The exercise> Render the lines of the entries below as a numbered list, from the line containing "Click the scrollbar" through the last line of the entries, with both ends included and blank lines omitted.
::::::::
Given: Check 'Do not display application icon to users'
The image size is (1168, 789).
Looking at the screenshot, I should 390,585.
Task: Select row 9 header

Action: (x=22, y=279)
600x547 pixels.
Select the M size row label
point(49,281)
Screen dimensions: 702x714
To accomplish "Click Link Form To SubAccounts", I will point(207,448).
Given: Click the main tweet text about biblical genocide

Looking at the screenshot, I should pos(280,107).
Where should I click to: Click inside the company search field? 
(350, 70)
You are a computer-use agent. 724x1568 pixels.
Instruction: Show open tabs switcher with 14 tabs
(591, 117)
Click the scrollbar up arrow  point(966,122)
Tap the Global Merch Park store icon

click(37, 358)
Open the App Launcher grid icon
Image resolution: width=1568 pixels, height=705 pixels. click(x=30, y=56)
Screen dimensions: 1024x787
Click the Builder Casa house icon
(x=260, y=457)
::::::::
Output>
1. Click the scrollbar up arrow  point(966,122)
2. Tap the Global Merch Park store icon
3. click(37, 358)
4. Open the App Launcher grid icon
5. Image resolution: width=1568 pixels, height=705 pixels. click(x=30, y=56)
6. Screen dimensions: 1024x787
7. Click the Builder Casa house icon
8. (x=260, y=457)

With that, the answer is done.